■ **INSTRUCTIONS TO FOLLOW**
Output all of the entries below precisely as written.

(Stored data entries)
[Start of Attachment]

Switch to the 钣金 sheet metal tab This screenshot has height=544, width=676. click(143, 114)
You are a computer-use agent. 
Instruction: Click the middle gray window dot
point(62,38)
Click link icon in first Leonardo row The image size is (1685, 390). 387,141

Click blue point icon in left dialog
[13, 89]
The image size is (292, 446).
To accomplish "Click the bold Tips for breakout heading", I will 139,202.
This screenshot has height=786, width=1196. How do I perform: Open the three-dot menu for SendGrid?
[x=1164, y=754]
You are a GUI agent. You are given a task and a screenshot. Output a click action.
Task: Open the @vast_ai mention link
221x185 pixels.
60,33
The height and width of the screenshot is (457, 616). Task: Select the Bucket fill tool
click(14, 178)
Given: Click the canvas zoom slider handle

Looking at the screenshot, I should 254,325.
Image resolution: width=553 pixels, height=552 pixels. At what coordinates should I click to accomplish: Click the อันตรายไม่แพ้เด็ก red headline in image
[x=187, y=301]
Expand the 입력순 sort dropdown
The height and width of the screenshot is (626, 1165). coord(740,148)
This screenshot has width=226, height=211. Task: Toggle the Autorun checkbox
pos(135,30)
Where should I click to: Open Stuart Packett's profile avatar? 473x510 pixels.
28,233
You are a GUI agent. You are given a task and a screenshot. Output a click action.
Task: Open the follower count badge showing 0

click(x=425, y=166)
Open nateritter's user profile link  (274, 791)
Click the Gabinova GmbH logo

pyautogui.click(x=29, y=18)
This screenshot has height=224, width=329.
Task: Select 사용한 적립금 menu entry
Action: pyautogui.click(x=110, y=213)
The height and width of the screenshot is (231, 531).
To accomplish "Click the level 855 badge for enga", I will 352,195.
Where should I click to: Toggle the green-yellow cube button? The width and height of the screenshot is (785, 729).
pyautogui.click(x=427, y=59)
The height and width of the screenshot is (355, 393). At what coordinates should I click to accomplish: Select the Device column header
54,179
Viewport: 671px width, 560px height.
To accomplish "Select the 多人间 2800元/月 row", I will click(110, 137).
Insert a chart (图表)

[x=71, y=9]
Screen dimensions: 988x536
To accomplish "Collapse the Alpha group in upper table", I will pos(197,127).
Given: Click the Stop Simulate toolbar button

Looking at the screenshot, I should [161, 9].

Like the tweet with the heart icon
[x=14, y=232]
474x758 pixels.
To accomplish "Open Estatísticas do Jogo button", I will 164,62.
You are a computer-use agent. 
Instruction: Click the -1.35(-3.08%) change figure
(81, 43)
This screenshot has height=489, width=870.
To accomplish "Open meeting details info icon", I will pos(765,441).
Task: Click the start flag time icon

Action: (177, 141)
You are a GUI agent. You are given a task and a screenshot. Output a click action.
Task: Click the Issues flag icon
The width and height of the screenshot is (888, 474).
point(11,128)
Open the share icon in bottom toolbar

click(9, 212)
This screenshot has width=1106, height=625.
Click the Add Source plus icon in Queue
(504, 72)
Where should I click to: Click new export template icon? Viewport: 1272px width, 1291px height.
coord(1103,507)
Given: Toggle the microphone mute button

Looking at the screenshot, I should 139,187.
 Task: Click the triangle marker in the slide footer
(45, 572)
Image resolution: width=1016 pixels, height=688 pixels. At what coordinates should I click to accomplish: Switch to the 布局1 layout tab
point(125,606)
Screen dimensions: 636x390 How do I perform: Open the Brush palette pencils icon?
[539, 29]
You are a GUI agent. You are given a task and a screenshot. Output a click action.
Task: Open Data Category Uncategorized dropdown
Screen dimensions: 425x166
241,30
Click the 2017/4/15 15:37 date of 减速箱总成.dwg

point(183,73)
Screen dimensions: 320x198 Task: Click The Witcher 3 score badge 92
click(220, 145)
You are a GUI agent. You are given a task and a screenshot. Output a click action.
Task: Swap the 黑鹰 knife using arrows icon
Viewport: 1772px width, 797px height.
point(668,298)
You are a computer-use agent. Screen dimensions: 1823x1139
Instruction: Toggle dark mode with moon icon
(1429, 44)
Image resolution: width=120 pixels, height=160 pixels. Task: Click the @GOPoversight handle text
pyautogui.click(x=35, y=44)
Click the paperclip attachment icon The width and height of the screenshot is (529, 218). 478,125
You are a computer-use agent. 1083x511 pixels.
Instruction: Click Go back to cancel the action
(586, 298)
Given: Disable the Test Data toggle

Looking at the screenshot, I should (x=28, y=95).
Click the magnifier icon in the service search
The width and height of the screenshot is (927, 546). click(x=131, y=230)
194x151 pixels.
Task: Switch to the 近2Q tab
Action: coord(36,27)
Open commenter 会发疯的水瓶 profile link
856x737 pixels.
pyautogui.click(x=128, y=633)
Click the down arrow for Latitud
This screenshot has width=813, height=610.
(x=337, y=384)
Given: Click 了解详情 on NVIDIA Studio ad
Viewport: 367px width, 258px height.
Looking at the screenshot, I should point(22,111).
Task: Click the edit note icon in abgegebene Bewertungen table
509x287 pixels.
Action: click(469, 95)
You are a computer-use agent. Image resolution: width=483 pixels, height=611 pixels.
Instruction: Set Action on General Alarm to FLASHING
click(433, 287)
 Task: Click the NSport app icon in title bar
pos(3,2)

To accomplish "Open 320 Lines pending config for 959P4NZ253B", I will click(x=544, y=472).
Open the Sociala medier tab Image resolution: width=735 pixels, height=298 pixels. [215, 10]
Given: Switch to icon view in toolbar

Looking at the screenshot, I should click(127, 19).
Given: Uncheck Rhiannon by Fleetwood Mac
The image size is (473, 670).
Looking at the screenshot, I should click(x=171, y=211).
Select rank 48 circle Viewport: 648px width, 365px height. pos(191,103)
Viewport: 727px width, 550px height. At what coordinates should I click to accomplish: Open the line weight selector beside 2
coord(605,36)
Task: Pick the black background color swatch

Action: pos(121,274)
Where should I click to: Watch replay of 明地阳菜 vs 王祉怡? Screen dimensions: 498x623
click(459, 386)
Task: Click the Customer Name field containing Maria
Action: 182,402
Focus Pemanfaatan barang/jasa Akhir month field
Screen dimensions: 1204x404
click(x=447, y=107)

[End of Attachment]

■ **OUTPUT FOR THIS TASK**
Switch to the 钣金 sheet metal tab This screenshot has height=544, width=676. click(143, 114)
You are a computer-use agent. 
Instruction: Click the middle gray window dot
point(62,38)
Click link icon in first Leonardo row The image size is (1685, 390). 387,141

Click blue point icon in left dialog
[13, 89]
The image size is (292, 446).
To accomplish "Click the bold Tips for breakout heading", I will 139,202.
This screenshot has height=786, width=1196. How do I perform: Open the three-dot menu for SendGrid?
[x=1164, y=754]
You are a GUI agent. You are given a task and a screenshot. Output a click action.
Task: Open the @vast_ai mention link
221x185 pixels.
60,33
The height and width of the screenshot is (457, 616). Task: Select the Bucket fill tool
click(14, 178)
Given: Click the canvas zoom slider handle

Looking at the screenshot, I should 254,325.
Image resolution: width=553 pixels, height=552 pixels. At what coordinates should I click to accomplish: Click the อันตรายไม่แพ้เด็ก red headline in image
[x=187, y=301]
Expand the 입력순 sort dropdown
The height and width of the screenshot is (626, 1165). coord(740,148)
This screenshot has width=226, height=211. Task: Toggle the Autorun checkbox
pos(135,30)
Where should I click to: Open Stuart Packett's profile avatar? 473x510 pixels.
28,233
You are a GUI agent. You are given a task and a screenshot. Output a click action.
Task: Open the follower count badge showing 0

click(x=425, y=166)
Open nateritter's user profile link  (274, 791)
Click the Gabinova GmbH logo

pyautogui.click(x=29, y=18)
This screenshot has height=224, width=329.
Task: Select 사용한 적립금 menu entry
Action: pyautogui.click(x=110, y=213)
The height and width of the screenshot is (231, 531).
To accomplish "Click the level 855 badge for enga", I will 352,195.
Where should I click to: Toggle the green-yellow cube button? The width and height of the screenshot is (785, 729).
pyautogui.click(x=427, y=59)
The height and width of the screenshot is (355, 393). At what coordinates should I click to accomplish: Select the Device column header
54,179
Viewport: 671px width, 560px height.
To accomplish "Select the 多人间 2800元/月 row", I will click(110, 137).
Insert a chart (图表)

[x=71, y=9]
Screen dimensions: 988x536
To accomplish "Collapse the Alpha group in upper table", I will pos(197,127).
Given: Click the Stop Simulate toolbar button

Looking at the screenshot, I should [161, 9].

Like the tweet with the heart icon
[x=14, y=232]
474x758 pixels.
To accomplish "Open Estatísticas do Jogo button", I will 164,62.
You are a computer-use agent. 
Instruction: Click the -1.35(-3.08%) change figure
(81, 43)
This screenshot has height=489, width=870.
To accomplish "Open meeting details info icon", I will pos(765,441).
Task: Click the start flag time icon

Action: (177, 141)
You are a GUI agent. You are given a task and a screenshot. Output a click action.
Task: Click the Issues flag icon
The width and height of the screenshot is (888, 474).
point(11,128)
Open the share icon in bottom toolbar

click(9, 212)
This screenshot has width=1106, height=625.
Click the Add Source plus icon in Queue
(504, 72)
Where should I click to: Click new export template icon? Viewport: 1272px width, 1291px height.
coord(1103,507)
Given: Toggle the microphone mute button

Looking at the screenshot, I should 139,187.
 Task: Click the triangle marker in the slide footer
(45, 572)
Image resolution: width=1016 pixels, height=688 pixels. At what coordinates should I click to accomplish: Switch to the 布局1 layout tab
point(125,606)
Screen dimensions: 636x390 How do I perform: Open the Brush palette pencils icon?
[539, 29]
You are a GUI agent. You are given a task and a screenshot. Output a click action.
Task: Open Data Category Uncategorized dropdown
Screen dimensions: 425x166
241,30
Click the 2017/4/15 15:37 date of 减速箱总成.dwg

point(183,73)
Screen dimensions: 320x198 Task: Click The Witcher 3 score badge 92
click(220, 145)
You are a GUI agent. You are given a task and a screenshot. Output a click action.
Task: Swap the 黑鹰 knife using arrows icon
Viewport: 1772px width, 797px height.
point(668,298)
You are a computer-use agent. Screen dimensions: 1823x1139
Instruction: Toggle dark mode with moon icon
(1429, 44)
Image resolution: width=120 pixels, height=160 pixels. Task: Click the @GOPoversight handle text
pyautogui.click(x=35, y=44)
Click the paperclip attachment icon The width and height of the screenshot is (529, 218). 478,125
You are a computer-use agent. 1083x511 pixels.
Instruction: Click Go back to cancel the action
(586, 298)
Given: Disable the Test Data toggle

Looking at the screenshot, I should (x=28, y=95).
Click the magnifier icon in the service search
The width and height of the screenshot is (927, 546). click(x=131, y=230)
194x151 pixels.
Task: Switch to the 近2Q tab
Action: coord(36,27)
Open commenter 会发疯的水瓶 profile link
856x737 pixels.
pyautogui.click(x=128, y=633)
Click the down arrow for Latitud
This screenshot has width=813, height=610.
(x=337, y=384)
Given: Click 了解详情 on NVIDIA Studio ad
Viewport: 367px width, 258px height.
Looking at the screenshot, I should point(22,111).
Task: Click the edit note icon in abgegebene Bewertungen table
509x287 pixels.
Action: click(469, 95)
You are a computer-use agent. Image resolution: width=483 pixels, height=611 pixels.
Instruction: Set Action on General Alarm to FLASHING
click(433, 287)
 Task: Click the NSport app icon in title bar
pos(3,2)

To accomplish "Open 320 Lines pending config for 959P4NZ253B", I will click(x=544, y=472).
Open the Sociala medier tab Image resolution: width=735 pixels, height=298 pixels. [215, 10]
Given: Switch to icon view in toolbar

Looking at the screenshot, I should click(127, 19).
Given: Uncheck Rhiannon by Fleetwood Mac
The image size is (473, 670).
Looking at the screenshot, I should click(x=171, y=211).
Select rank 48 circle Viewport: 648px width, 365px height. pos(191,103)
Viewport: 727px width, 550px height. At what coordinates should I click to accomplish: Open the line weight selector beside 2
coord(605,36)
Task: Pick the black background color swatch

Action: pos(121,274)
Where should I click to: Watch replay of 明地阳菜 vs 王祉怡? Screen dimensions: 498x623
click(459, 386)
Task: Click the Customer Name field containing Maria
Action: 182,402
Focus Pemanfaatan barang/jasa Akhir month field
Screen dimensions: 1204x404
click(x=447, y=107)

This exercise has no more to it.